Osmanlı'nın Adeta Yedi Düvele Karşı Net Bir Zafer Elde Ettiği Muharebe: Niğbolu Savaşı
niğbolu savaşı, kuruluş döneminin en önemli savaşlarından birisidir
savaşa ev sahipliği yapan niğbolu 1394 yılında bulgaristan'dan osmanlı devleti'ne geçmişti. bulgaristan gittikçe küçülmekteydi ve macar krallığı ile osmanlı devleti arasında bir tampon bölge olma işlevini yitirmişti.
osmanlı devleti'nin macar sınırına dayanması avrupa'da geniş bir yankı uyandırmıştı. papalık makamı yaşanan gelişmelerden rahatsız olduğu için bir haçlı seferi tertip etmeyi planlıyordu. dönemin şartları da buna oldukça müsaitti.
ingiltere ve fransa arasında devam eden amansız mücadelede (yüz yıl savaşları) bir barış dönemi yaşanmaktaydı. venedik, osmanlı devleti'nin genişlemesinin akdeniz'de ki limanlarını tehdit edeceğini anlamış ve tetikte beklemekteydi. yine aynı şekilde cenevizliler kefe, amasra, galata üsleri için endişeliydiler. macar krallığı yapılacak bir haçlı seferine zaten dünden razıydı. bunun yanı sıra papa'nın isteği doğrultusunda bohemya, polonya, navarra ve ispanya'dan da asker temin edilecekti. haçlı seferine ilginç bir özellik katan şey ise ortodoks bir ülke olan eflak krallığı'nın yana yakıla bu ittifaka girmek istemesi olmuştur.

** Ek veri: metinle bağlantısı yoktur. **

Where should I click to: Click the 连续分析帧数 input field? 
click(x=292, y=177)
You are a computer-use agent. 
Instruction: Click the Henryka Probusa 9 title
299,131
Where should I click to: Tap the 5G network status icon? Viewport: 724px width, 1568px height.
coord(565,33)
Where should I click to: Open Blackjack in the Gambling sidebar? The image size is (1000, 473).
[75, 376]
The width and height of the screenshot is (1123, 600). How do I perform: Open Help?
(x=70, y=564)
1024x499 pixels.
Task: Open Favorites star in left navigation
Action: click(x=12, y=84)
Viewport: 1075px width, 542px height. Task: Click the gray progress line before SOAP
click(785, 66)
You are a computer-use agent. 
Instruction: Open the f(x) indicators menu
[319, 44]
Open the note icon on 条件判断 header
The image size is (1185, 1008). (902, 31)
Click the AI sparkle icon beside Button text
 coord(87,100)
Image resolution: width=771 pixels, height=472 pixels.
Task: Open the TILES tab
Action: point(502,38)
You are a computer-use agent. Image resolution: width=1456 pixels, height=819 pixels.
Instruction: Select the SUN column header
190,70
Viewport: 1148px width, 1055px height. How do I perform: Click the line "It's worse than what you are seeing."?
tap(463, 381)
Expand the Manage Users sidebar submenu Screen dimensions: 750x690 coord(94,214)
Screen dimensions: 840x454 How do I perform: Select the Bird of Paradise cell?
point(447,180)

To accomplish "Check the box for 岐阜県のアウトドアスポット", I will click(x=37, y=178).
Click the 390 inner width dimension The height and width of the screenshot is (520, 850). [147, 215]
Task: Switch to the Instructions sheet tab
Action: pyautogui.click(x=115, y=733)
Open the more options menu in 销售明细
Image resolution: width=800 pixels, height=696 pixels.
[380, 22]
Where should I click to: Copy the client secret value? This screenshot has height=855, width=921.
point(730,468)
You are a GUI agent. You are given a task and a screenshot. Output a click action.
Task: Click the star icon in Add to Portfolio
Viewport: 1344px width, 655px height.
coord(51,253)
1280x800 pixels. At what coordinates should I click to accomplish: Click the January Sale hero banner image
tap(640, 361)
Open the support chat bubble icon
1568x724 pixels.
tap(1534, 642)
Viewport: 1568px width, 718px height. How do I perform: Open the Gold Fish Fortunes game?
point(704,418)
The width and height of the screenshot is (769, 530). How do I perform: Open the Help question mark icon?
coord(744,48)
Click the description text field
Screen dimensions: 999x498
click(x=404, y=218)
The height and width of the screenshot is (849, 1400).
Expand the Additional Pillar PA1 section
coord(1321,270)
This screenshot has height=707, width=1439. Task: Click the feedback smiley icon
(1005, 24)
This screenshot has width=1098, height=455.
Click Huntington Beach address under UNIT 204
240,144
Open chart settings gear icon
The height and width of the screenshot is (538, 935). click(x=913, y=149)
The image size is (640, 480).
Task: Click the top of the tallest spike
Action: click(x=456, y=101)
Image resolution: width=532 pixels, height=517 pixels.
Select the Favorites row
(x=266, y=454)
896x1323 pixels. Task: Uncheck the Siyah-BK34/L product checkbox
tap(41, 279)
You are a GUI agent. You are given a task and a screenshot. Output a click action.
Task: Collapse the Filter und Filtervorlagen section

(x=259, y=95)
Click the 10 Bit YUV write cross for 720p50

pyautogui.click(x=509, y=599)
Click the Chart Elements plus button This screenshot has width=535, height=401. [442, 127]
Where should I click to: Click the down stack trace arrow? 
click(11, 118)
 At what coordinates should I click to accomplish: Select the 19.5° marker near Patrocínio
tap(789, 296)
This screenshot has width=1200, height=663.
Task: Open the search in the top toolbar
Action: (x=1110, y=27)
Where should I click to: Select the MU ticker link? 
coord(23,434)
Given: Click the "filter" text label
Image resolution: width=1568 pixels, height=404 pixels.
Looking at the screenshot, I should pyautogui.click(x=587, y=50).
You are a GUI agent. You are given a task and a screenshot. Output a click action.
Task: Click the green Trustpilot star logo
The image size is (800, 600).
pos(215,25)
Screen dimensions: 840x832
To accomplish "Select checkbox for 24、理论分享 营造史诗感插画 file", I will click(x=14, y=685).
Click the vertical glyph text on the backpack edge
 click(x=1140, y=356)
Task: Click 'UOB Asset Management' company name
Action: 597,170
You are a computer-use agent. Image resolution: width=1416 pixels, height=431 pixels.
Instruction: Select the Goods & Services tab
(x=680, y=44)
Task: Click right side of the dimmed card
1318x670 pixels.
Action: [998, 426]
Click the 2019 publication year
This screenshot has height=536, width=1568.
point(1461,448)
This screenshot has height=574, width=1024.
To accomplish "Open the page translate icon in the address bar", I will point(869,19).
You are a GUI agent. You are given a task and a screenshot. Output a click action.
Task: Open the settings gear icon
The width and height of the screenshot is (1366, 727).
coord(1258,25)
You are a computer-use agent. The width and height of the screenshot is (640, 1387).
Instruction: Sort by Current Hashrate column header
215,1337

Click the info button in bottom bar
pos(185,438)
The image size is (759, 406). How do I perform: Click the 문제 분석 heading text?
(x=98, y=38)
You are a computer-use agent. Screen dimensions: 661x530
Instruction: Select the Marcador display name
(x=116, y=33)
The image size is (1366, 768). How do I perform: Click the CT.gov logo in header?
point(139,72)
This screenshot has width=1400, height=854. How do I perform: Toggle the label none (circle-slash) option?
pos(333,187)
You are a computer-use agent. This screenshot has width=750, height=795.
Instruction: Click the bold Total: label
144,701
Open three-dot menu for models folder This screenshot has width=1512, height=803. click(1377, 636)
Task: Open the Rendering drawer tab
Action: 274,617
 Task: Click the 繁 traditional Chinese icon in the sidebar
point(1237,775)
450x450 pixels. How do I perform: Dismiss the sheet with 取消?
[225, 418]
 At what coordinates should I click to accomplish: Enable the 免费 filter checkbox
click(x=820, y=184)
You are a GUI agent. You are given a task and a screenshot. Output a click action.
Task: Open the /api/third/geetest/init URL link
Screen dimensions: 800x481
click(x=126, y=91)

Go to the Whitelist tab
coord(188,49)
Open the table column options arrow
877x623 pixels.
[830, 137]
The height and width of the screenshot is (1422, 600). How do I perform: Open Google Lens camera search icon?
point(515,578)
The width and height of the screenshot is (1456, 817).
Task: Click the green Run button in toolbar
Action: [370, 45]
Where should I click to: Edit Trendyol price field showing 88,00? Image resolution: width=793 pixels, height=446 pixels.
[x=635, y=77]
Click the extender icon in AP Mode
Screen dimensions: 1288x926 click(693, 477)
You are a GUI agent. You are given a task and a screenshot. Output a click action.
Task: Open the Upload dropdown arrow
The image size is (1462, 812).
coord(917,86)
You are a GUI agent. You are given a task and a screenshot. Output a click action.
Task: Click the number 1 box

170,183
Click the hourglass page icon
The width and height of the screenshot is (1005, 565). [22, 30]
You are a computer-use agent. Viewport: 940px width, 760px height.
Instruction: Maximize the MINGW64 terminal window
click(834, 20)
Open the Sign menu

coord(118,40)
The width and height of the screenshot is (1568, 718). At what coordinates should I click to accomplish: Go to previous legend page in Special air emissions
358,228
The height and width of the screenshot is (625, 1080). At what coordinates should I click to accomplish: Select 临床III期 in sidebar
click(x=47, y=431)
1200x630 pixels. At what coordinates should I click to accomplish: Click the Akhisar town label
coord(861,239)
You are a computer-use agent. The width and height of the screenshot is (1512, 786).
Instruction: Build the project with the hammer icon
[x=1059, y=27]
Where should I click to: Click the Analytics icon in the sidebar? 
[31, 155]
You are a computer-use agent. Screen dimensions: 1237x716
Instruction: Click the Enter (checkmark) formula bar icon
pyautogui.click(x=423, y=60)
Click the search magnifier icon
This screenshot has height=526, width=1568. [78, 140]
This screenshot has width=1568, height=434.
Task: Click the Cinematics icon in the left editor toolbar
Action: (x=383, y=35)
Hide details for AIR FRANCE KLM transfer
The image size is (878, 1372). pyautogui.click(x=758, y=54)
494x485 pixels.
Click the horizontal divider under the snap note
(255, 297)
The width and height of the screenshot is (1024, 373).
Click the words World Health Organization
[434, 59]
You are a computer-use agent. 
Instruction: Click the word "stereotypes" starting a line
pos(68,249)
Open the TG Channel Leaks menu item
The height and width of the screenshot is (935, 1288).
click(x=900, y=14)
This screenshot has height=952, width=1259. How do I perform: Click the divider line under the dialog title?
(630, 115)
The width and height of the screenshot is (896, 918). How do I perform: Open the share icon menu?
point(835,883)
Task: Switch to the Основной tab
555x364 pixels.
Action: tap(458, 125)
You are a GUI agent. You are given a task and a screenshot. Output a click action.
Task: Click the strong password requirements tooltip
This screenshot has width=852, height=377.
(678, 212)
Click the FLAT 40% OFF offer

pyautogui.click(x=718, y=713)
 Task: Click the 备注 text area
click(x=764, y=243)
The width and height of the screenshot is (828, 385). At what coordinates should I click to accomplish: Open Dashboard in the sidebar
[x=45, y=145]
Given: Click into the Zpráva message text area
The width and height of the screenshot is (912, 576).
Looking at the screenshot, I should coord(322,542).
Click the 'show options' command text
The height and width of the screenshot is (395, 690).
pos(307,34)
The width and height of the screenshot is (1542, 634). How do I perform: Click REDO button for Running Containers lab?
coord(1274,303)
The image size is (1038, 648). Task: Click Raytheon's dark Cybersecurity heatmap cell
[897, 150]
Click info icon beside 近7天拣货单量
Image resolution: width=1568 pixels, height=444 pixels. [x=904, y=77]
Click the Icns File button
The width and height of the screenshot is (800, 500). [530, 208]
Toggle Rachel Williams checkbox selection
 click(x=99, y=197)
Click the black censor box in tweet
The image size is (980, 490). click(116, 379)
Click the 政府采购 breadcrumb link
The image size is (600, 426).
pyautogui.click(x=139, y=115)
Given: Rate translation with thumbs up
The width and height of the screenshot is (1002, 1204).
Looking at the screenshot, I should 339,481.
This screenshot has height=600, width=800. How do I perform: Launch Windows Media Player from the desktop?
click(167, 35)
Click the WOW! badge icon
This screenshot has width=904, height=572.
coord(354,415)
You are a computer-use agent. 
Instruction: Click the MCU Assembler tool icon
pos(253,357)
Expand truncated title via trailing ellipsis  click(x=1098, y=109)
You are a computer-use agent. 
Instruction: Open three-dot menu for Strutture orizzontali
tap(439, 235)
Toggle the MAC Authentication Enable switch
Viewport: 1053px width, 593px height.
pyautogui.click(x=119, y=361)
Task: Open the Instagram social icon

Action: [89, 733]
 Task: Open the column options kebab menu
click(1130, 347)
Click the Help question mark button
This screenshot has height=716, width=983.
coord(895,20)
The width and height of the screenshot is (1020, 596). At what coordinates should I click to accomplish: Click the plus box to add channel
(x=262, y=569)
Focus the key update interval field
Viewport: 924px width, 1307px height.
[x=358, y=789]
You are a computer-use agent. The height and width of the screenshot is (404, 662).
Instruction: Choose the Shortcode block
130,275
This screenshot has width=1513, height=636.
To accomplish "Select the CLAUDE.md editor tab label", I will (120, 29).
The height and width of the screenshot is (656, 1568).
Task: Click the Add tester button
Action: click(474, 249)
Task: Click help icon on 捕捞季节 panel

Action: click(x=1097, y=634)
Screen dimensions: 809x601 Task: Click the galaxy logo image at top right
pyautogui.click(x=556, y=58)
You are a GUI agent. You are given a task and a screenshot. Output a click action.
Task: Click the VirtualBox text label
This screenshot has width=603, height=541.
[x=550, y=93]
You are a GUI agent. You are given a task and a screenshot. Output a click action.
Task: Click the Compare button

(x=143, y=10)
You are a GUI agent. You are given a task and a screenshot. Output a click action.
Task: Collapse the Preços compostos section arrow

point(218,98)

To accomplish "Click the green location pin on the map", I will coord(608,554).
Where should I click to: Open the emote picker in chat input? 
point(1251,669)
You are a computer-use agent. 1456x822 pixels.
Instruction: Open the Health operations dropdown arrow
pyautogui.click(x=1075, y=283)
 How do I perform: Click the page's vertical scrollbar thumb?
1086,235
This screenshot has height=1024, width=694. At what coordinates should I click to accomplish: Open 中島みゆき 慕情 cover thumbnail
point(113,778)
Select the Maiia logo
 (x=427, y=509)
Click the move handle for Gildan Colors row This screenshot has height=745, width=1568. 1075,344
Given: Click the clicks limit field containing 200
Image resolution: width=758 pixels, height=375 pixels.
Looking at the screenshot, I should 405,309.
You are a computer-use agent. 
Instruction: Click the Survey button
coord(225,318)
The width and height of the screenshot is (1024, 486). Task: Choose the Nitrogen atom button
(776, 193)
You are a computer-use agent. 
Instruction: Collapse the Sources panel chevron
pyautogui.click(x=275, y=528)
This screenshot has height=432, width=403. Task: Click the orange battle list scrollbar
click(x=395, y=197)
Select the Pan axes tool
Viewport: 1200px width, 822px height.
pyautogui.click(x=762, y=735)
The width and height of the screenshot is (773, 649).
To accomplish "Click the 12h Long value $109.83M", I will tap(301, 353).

yıldızlar takımı şeklinde toplanan haçlı ordusu tuna nehrinin sol kıyısını takip ederek sefere başlamıştır. ayrıca kendilerine bir donanma da eşlik etmektedir. haçlı ordusu oldukça agresif bir şekilde ilerlemektedir. çoğu tarihçinin belirttiğine göre bu agresifliğin sebebi acımasız fransız askerleridir. yol üstünde teslim alınan kalelerde hiçbir savaş ve barış kaidesi uygulanmamış ve istisnasız her önlerine geleni katletmişlerdir. nihayetinde haçlı ordusu balkanlar'da önemli bir geçiş noktası olan niğbolu önlerine gelmiştir. niğbolu o tarihlerde yeni onarım görmüştü ve içinde sağlam bir askeri birlik vardı. kalenin komutanı yıldırım'ın en sevdiği komutanlardan biri olan doğan bey'di.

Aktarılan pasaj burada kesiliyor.